今年3月にも名古屋御園座で 上演いたしております。


その2場 鴨川料亭の場面。

ここで名古屋の御園座と今月南座では決定的な違いがふたつございます。


両方ご覧になられた方で その場面の違いが分かられた方は
かなり通なお方です。(笑)


でも、おわかりにならなくても 当たり前ですので悲観しないで下さい。(笑)



ヒントのひとつは 名古屋では笑也さん扮する ”るん”のお役が扇雀さんに変わり、
若夫婦の妻のお役が笑野さんから春猿さんに変わっております。

(これは答えではありません)

それと同じように鴨川料亭の場面でもお役が違う人が居るのです。


これはお分かりにならなくても仕方がございません 
特殊な例ですから・・・(笑)


実は美濃部伊織の朋輩4人のお役 私と薪車さん以外の
弘太郎さん 門松さんの山田恵介と石井民之進のお二人の役が 
今回は入れ換わっております。


まるで間違い探しですね(笑)


伊織に接する台詞と実年齢とが 3月で配役された時に 幕が開いて蓋を開けた時、
演出の方で これは逆ではなかったかと云う感想となり
今回は 逆の配役となりました。


お陰でまあ 初日までのお稽古の時にややこしかった事!!(笑)


お互い 自分の台詞の時に二人が云わず 相手の台詞の時に
ふたりが発すると云う珍事が 何回となく起きておりました。(笑) 

・・・気持ちは分かります。よくある事です。
私なんかも『ヤマトタケル』の ミヤズの父と母は・・・どっちがどっちやら。




それと 意味は違いますがもうひとつの違い。  


昨日は銃刀法の許可のいる刀のお話をさせて頂きました。


もうひとつの違いは、舞台上で使用するには 昨日の刀より
さらに厳しい許可のいるものです。



皆様 何だと思われますか? (笑)


毎日 皆様がお使いになっているものです。


答えは 火。



料亭の場面で、今回は舞台上の上下(かみしも)の蜀台に 本火がございます。


名古屋の時は 実は劇場からの申請が遅れまして 本火は使用できなくなり、
電気の蝋燭火が使われておりました。
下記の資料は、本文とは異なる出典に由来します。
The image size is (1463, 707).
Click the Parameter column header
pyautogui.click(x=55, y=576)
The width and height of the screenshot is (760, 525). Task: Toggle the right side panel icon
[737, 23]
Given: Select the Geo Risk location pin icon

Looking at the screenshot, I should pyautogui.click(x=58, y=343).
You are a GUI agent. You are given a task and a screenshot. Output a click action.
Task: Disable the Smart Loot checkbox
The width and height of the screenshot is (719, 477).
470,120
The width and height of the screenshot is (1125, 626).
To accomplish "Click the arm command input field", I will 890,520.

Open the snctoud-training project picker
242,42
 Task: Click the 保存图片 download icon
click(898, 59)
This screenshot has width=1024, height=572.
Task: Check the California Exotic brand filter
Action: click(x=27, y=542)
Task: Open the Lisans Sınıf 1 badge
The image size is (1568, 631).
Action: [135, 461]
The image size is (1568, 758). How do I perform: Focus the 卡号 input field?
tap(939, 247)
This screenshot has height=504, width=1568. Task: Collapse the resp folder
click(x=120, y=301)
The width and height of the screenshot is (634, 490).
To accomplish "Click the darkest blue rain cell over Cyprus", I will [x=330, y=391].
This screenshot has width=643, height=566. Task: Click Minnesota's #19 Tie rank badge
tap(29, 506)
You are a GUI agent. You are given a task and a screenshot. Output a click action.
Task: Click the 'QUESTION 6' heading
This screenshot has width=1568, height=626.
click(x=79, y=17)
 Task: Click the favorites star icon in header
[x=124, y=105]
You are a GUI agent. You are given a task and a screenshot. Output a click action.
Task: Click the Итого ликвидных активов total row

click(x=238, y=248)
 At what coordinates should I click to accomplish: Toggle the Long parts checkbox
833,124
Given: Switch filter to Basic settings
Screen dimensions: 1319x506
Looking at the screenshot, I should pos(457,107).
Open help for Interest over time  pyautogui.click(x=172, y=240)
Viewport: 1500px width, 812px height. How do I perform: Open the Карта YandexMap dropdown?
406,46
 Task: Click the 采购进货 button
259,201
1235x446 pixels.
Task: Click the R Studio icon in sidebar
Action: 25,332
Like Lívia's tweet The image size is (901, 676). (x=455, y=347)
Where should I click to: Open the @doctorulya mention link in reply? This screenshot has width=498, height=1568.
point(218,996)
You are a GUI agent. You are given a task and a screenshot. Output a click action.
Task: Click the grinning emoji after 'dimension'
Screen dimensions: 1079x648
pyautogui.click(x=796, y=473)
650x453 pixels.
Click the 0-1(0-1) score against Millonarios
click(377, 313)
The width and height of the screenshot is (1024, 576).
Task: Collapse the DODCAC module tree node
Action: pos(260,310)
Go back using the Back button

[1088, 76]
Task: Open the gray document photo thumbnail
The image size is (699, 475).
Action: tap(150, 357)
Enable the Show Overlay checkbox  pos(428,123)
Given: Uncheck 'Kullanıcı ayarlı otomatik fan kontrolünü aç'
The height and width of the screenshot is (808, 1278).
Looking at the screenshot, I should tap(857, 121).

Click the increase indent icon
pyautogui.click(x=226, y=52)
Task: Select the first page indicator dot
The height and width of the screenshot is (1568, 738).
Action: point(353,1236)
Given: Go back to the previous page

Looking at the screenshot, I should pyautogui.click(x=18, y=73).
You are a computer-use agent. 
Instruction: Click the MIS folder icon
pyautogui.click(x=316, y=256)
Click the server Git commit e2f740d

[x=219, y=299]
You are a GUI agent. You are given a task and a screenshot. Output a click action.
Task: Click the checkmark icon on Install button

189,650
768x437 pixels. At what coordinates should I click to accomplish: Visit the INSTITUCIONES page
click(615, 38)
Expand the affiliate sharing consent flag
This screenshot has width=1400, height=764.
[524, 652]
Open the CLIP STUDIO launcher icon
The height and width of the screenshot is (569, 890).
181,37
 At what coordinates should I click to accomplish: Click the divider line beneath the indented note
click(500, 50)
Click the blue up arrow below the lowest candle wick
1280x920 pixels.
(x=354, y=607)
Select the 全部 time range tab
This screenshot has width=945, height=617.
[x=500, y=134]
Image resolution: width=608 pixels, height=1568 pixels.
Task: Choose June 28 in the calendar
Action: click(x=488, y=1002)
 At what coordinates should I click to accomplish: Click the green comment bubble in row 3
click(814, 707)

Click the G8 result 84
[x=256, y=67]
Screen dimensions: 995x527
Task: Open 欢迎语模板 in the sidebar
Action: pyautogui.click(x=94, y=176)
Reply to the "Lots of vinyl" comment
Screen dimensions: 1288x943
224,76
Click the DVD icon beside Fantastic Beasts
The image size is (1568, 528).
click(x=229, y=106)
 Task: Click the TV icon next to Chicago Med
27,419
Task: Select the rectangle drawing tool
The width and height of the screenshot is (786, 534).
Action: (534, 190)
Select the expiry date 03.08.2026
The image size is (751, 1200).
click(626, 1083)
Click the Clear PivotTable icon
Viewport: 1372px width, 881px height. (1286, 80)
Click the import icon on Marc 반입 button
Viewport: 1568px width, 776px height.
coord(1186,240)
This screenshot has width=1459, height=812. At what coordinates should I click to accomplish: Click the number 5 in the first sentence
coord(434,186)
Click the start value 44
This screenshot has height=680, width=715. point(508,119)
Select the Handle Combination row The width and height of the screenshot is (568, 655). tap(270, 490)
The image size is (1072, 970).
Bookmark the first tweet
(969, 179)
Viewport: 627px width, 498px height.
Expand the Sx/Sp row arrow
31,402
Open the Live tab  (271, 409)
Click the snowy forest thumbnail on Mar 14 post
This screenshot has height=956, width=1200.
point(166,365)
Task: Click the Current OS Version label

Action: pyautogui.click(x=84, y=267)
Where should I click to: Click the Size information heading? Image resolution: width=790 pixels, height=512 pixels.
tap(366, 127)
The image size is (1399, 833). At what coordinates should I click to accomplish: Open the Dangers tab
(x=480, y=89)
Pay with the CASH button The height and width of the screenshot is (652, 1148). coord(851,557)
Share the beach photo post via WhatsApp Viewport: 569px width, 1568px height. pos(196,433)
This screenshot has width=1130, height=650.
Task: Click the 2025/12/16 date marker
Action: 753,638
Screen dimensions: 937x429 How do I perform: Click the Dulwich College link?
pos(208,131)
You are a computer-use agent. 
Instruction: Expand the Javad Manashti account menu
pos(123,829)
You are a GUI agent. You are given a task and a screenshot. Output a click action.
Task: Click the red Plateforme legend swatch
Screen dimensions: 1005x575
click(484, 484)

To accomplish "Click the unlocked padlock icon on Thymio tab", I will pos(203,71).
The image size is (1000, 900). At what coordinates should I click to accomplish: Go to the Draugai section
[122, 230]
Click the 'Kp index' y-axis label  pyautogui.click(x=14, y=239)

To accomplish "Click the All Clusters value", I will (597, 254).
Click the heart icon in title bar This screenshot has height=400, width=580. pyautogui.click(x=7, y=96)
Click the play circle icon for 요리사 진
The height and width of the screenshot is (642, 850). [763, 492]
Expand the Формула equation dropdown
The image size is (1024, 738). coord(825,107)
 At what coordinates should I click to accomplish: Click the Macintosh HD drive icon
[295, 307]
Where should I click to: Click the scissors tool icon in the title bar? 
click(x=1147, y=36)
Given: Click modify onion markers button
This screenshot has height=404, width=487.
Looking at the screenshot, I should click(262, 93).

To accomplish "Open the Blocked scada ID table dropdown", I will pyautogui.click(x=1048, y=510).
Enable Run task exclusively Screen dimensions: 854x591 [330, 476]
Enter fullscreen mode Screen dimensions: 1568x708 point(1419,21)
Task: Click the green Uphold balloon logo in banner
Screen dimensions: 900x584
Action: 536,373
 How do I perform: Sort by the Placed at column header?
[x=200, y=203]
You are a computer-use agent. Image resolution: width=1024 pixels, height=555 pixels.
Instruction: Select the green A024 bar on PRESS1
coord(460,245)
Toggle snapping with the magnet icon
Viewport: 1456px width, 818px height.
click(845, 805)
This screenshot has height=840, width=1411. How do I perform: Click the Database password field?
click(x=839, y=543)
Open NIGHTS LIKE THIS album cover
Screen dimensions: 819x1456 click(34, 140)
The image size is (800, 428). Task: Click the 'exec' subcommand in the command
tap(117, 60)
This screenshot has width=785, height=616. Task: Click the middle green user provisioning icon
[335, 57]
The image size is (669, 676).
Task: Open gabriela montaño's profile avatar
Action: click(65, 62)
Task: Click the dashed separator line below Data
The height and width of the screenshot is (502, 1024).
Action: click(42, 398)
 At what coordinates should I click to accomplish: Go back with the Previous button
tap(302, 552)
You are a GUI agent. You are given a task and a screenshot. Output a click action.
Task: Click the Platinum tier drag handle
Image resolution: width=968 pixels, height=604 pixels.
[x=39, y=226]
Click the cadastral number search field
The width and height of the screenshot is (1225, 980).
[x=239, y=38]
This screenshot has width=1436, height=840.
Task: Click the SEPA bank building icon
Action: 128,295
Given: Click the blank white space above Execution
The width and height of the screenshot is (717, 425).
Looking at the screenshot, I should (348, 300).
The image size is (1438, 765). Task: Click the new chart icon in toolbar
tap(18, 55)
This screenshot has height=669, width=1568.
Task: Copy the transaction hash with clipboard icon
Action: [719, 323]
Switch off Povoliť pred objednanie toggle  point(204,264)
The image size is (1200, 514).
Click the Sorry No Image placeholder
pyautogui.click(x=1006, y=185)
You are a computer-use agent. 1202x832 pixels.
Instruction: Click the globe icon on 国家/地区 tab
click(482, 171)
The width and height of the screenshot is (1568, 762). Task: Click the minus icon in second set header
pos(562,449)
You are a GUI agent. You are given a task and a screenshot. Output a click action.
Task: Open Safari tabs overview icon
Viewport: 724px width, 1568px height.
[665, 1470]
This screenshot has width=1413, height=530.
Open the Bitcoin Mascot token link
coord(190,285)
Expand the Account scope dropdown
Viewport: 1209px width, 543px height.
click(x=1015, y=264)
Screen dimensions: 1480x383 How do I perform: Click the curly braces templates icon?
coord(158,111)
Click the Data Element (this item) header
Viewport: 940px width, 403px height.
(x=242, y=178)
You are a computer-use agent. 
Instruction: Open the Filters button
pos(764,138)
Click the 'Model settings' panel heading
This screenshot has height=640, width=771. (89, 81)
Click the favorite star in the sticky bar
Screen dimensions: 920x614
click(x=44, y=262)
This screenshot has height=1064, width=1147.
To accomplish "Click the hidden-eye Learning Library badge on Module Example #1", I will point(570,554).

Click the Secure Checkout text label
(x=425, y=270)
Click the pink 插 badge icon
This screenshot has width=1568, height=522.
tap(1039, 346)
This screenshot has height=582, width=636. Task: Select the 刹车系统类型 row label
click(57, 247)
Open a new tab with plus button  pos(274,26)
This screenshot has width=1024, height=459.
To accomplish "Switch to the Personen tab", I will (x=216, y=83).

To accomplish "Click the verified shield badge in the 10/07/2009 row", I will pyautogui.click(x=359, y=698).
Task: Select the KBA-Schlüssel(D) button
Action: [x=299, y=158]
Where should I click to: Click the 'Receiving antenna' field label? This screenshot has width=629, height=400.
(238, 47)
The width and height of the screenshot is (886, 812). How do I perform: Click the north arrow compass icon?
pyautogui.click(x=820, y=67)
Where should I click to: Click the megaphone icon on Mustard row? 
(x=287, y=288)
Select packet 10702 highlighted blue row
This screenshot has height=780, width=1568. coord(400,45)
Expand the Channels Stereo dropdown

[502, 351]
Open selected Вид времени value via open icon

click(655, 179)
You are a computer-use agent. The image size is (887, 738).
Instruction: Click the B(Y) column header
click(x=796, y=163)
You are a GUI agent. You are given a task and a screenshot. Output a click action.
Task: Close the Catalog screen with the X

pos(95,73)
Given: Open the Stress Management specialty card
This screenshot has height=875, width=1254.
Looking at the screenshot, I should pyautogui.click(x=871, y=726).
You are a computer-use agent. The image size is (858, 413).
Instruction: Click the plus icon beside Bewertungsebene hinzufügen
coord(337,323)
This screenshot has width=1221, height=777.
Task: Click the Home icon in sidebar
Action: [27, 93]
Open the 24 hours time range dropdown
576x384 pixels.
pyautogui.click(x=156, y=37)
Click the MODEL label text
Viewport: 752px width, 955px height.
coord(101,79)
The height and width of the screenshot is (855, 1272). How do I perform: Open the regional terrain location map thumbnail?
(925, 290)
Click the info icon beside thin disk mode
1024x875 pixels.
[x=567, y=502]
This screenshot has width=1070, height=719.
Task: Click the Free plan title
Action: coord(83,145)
(一応 チカチカしておりますが・・・)


舞台上で本火を使いますのは 銃刀法以上に消防署の許可が厳しく 
申請をして どの場面 どの場所と過去の小道具の写真を提出し 
どのくらいの炎になるか・・・。

舞台上で30センチ以上の炎が上がる事は 禁止されております。

まして小さな蝋燭の炎でも 何メートル以内の近くに燃える物はないか?

支えてあるものは不燃物の金属を使用しているかを 公演が始まる前に申請をして
舞台稽古には 消防署の方々も実況検分の為に ご覧になっておられます。


その安全確認があった後 GOサインが出て舞台上で本火OKとなる訳です。


事実 過去の時代 洋の東西を問わず火事で劇場が焼け落ちしてしまった例は
たくさんございます。


海外公演での折 オーストリアのウィーンの劇場はその大火の過去があり
歌舞伎公演の上演最中も 舞台上下には警察と消防署が目を光らせておりました。


もちろん今回も大火事となっては元も子もない訳ですから、
これほど厳しくされても 仕方ない訳ですが、

料亭の場面 やはり本火と 電気の光では情緒も雰囲気も違い、
舞台効果としては 比べようもございません


皆様如何 感じられましたでしょうか?

でもお客様方が おわかりになろうが なかろうが
これは 舞台上でのこだわりの一つです。


以上 鴨川料亭のおおきな違い二つを あげげさせてもらいました。